Fukuoka councils a humbleness before nature, a cessation of the materialist drive to understand and control. Fukuoka illustrates this approach in a pen and ink drawing reproduced in the book. Of the drawing he says,

I call it “the cave of the intellect.” It shows two men toiling in a pit or a cave swinging their pickaxes to loosen the hard earth. The picks represent the human intellect. The more these workers swing their tools, the deeper the pit gets and the more difficult it is for them to escape. Outside the cave I draw a person who is relaxing in the sunlight. While still working to provide everyday necessities through natural farming, that person is free from the drudgery of trying to understand nature, and is simply enjoying life.

Paradoxically his natural farming method involves, on the one hand, letting vegetables reseed on their own and revert to their wild ancestry, while on the other avoiding the neglect that led to the loss of hundreds of trees at his parent’s farm when he first took it over. And in the second half of the book he suggests a radical interventionist approach to what he calls “deserts” (by which he means areas ruined by human activity). Here he chronicles his trips to wastelands in India and the Central Valley of California. Fukuoka suggests carpet bombing these areas with seed pellets (a how-to for making seed pellets is included in an appendix). And the content of those seed balls? Whatever will re-vegetate the landscape most effectively regardless of whether those plants are native or not in order to achieve what Fukuoka calls a “second Genesis.” As he puts it,

I would mix the seeds of all plants–forest trees, fruit trees, perennials, vegetables, grasses and legumes–as well as ferns, osses, and lichens, and sow them all at once across the desert.

Nativists will cringe at this suggestion but to me it makes a lot of sense. Fukuoka says that these desertified areas lack the seeds needed to recover on their own.

Sowing Seeds in the Desert is a book steeped in a passionate Buddhism. The real desert is in the human heart. It’s our hearts that Fukuoka is trying to heal and by so doing, bring about that second Genesis.

When people try to grow crops using human knowledge, they will never be anything more than farmers. If they can look at things with an empty mind as a child does, then, through the crops and their own labor, they will be able to gaze into the entire universe.

Those unfamiliar with Fukuoka’s philosophy should start by reading The One Straw Revolution. And if you want to get the nitty-gritty how-to on how to apply his natural farming methods you’ll want to pick up a copy of  The Natural Way of Farming. Sowing Seeds in the Desert serves as a deeply moving coda to his life’s work. And it got me to start sowing the seeds in my own front yard desert. Thanks to a winter rain, a mixture of clover and greens is now sprouting beneath the fig tree that graces our front yard.

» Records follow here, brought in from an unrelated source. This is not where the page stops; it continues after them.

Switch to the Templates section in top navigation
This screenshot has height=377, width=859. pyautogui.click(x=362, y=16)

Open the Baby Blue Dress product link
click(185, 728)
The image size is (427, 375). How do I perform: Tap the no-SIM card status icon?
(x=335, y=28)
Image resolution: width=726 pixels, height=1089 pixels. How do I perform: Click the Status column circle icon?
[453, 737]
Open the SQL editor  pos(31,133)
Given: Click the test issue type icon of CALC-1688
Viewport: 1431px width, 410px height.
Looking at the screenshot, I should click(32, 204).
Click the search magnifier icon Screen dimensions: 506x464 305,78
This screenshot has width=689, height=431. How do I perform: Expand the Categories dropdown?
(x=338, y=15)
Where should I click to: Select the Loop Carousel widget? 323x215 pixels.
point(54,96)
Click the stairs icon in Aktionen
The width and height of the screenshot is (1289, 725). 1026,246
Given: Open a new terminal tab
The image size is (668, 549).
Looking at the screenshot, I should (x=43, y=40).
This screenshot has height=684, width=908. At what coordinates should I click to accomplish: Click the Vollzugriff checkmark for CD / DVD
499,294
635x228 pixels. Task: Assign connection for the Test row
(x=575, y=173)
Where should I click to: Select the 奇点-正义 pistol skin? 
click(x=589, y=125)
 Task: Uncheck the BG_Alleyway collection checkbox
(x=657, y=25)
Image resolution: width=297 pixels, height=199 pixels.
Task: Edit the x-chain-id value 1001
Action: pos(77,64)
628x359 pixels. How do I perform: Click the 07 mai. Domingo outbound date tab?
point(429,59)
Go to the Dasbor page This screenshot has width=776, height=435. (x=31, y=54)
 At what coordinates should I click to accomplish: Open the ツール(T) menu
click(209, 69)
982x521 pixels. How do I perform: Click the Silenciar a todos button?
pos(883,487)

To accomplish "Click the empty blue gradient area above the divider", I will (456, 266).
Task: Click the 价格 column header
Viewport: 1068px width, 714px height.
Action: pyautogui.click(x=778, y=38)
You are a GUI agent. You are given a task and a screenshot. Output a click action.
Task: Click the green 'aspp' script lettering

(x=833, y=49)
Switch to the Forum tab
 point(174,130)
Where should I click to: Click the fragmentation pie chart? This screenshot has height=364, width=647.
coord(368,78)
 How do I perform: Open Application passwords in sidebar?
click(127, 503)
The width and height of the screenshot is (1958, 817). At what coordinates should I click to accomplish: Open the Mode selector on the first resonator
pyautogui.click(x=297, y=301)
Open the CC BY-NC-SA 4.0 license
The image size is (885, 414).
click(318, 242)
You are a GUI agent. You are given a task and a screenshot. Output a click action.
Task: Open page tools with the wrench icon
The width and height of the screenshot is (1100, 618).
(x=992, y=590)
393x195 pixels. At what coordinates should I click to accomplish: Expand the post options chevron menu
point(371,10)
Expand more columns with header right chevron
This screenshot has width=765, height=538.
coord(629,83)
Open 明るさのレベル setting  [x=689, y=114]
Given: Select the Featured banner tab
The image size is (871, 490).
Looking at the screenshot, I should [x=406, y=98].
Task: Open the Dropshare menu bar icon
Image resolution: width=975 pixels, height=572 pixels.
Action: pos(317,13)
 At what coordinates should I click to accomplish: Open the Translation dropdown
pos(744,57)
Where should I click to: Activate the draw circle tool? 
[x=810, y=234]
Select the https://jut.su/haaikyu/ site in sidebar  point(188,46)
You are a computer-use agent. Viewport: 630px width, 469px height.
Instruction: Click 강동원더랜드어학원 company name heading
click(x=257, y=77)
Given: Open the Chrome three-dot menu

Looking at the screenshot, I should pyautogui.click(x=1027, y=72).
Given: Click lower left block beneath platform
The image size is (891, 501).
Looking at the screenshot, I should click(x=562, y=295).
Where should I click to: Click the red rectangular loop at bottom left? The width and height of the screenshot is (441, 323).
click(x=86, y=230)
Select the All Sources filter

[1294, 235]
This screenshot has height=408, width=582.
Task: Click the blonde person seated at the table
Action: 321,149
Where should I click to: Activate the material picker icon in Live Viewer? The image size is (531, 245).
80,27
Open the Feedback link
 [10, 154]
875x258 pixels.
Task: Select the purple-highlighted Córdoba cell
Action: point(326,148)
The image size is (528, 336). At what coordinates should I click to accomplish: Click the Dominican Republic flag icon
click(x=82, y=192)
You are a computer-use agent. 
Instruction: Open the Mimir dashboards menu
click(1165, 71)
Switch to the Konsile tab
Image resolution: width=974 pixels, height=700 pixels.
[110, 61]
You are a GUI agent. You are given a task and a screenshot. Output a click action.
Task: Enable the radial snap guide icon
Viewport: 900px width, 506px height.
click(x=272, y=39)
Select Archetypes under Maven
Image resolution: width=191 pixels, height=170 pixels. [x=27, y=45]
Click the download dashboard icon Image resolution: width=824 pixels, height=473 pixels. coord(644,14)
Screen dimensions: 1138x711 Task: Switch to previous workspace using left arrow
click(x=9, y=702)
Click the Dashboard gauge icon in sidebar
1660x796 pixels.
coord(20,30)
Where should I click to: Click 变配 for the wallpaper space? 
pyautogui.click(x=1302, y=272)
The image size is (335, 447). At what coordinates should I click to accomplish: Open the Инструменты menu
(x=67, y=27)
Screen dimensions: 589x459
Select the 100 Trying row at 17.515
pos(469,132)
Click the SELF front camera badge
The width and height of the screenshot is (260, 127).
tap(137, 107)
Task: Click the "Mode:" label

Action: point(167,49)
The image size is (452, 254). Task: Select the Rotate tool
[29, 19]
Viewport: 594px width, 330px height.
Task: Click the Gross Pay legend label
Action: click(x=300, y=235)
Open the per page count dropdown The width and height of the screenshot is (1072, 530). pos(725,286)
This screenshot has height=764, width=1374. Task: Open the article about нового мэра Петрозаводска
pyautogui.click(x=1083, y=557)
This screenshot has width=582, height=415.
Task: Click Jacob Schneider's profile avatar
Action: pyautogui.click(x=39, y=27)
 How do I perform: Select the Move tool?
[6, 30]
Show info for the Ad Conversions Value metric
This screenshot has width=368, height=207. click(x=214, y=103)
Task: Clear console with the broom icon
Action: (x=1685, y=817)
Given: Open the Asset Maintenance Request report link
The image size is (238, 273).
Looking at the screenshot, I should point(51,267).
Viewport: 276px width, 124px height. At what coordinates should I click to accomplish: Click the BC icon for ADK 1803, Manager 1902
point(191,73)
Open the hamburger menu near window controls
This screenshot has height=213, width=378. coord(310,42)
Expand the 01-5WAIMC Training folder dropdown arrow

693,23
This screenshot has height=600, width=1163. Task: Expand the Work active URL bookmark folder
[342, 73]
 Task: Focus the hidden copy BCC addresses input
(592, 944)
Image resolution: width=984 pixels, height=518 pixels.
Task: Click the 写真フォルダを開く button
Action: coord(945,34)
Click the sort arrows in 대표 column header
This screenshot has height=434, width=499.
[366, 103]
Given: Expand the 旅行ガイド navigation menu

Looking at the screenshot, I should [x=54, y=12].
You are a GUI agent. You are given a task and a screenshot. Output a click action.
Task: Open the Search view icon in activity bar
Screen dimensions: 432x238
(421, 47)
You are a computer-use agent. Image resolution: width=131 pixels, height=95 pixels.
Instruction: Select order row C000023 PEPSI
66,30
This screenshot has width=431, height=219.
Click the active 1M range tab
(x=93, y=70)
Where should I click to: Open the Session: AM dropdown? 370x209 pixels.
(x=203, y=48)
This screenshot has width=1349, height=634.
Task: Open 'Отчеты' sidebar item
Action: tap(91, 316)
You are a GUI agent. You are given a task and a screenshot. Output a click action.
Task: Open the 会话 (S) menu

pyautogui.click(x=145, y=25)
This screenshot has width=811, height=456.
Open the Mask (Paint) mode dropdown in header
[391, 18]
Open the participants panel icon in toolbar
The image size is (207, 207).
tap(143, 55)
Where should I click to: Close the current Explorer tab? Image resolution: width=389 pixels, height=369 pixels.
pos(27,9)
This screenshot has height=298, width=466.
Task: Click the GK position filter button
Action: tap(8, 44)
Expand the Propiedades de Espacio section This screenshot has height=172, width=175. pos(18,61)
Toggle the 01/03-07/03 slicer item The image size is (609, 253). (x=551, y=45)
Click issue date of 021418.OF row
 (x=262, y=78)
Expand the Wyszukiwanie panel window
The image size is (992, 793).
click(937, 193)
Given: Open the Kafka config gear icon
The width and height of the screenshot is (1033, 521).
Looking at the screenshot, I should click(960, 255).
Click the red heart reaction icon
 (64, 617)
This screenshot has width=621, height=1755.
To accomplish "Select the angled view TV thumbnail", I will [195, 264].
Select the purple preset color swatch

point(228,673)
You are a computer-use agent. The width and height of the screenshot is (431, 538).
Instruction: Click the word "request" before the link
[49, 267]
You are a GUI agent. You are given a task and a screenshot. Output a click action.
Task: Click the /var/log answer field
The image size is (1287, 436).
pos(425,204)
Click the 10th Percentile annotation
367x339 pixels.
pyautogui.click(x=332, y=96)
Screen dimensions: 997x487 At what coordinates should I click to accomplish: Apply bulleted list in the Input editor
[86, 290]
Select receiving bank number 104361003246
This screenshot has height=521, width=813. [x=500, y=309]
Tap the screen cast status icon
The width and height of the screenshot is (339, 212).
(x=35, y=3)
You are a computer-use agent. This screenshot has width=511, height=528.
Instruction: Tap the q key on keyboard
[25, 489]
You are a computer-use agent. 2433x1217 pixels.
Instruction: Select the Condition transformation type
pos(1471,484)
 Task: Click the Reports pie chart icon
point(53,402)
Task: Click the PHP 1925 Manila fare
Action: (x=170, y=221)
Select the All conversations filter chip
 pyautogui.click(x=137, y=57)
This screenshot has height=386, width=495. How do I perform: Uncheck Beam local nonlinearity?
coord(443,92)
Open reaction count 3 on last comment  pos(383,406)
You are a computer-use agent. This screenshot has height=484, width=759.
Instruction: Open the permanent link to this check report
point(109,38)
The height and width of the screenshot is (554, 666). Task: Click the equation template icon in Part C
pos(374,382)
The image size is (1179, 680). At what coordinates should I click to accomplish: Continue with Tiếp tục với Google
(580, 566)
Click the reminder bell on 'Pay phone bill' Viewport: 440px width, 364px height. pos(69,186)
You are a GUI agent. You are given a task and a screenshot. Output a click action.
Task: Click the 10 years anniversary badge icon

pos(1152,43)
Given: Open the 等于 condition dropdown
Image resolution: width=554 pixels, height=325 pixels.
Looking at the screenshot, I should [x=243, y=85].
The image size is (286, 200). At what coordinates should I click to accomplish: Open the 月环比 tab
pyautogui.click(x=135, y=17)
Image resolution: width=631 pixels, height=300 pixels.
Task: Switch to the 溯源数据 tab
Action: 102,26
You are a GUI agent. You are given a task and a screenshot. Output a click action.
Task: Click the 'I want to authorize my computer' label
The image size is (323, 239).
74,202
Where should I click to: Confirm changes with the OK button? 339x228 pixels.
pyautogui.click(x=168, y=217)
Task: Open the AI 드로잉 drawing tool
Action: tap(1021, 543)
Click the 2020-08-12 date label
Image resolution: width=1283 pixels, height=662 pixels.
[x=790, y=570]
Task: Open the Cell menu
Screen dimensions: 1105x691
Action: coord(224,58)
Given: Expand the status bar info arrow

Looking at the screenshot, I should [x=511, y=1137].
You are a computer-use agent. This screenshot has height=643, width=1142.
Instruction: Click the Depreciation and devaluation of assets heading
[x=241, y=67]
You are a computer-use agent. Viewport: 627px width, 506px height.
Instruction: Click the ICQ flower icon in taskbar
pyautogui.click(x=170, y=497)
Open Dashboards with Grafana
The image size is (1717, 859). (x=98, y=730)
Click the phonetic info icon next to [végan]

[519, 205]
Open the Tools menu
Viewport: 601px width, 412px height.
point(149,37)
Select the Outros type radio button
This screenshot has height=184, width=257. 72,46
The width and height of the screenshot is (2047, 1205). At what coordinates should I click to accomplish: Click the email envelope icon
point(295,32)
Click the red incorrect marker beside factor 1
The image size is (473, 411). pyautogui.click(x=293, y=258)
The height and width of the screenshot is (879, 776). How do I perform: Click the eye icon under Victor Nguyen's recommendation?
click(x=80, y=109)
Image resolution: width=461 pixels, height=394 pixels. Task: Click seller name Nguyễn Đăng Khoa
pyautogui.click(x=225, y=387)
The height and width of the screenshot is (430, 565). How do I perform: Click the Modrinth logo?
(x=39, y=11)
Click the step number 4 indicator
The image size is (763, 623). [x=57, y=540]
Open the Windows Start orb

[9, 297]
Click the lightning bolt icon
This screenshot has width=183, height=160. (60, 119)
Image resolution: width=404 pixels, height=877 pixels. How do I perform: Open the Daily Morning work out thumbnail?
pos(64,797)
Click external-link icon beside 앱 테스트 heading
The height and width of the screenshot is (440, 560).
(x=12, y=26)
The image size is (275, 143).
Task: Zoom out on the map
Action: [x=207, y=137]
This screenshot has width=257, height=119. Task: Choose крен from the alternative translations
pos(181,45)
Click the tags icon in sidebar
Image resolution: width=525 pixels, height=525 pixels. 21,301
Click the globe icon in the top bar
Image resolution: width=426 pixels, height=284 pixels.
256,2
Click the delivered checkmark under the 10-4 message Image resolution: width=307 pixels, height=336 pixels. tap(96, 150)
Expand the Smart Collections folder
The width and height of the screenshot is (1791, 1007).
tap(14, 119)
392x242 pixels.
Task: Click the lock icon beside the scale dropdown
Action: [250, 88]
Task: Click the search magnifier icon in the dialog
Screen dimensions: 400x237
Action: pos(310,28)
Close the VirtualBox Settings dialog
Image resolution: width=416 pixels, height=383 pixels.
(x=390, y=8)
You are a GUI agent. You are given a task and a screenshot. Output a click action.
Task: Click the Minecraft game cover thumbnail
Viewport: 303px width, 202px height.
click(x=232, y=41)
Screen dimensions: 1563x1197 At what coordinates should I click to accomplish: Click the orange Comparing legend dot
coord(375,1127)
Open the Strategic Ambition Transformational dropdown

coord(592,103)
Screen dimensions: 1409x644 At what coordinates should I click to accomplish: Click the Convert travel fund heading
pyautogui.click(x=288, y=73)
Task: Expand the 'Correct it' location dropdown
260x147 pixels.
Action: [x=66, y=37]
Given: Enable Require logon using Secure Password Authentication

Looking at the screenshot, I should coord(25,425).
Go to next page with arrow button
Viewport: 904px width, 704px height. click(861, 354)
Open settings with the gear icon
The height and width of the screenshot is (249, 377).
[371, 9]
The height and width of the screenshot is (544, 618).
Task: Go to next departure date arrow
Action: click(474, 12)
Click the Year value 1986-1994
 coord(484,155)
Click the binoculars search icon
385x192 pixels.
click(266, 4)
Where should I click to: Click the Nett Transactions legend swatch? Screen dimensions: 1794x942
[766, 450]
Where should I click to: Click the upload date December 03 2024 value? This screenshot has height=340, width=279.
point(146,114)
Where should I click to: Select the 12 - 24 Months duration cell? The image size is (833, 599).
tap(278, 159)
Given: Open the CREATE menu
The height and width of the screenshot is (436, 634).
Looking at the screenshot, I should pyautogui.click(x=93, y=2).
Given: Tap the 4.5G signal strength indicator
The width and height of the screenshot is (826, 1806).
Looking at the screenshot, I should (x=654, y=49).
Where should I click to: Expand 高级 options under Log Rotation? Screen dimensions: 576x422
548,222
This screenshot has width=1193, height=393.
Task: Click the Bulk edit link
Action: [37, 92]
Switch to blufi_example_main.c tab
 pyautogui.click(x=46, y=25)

Thanks to the wonders of Youtube, you can watch an hour long documentary about Fukuoka here.

Leave a comment

4 Comments

  1. You have convinced me. I have to have this book. I loved One Straw Revolution. Thank you!I’m still eating radish leaves from radishes I let go to seed four years ago. They keep coming back! I love the little spicy broccoli like heads they get before they flower.

  2. I too love Masanobu’s writings. I bought his One Straw Revolution while studying in India.
    Thanks for the heads up about the new book!

    I’m not a natural farmer, by any stretch, but he has definitely influenced my growing techniques. I’m natural-lite maybe, I have to keep the neighbors happy. 😀

  3. Thank you for this insightful review. People can never understand nature. It is not about understanding and control, as you rightly said, but about joy and gratitude.

    • Hi Larry–meant to say what a great translation you did. No easy task to translate complex ideas in Japanese into English.

Comments are closed.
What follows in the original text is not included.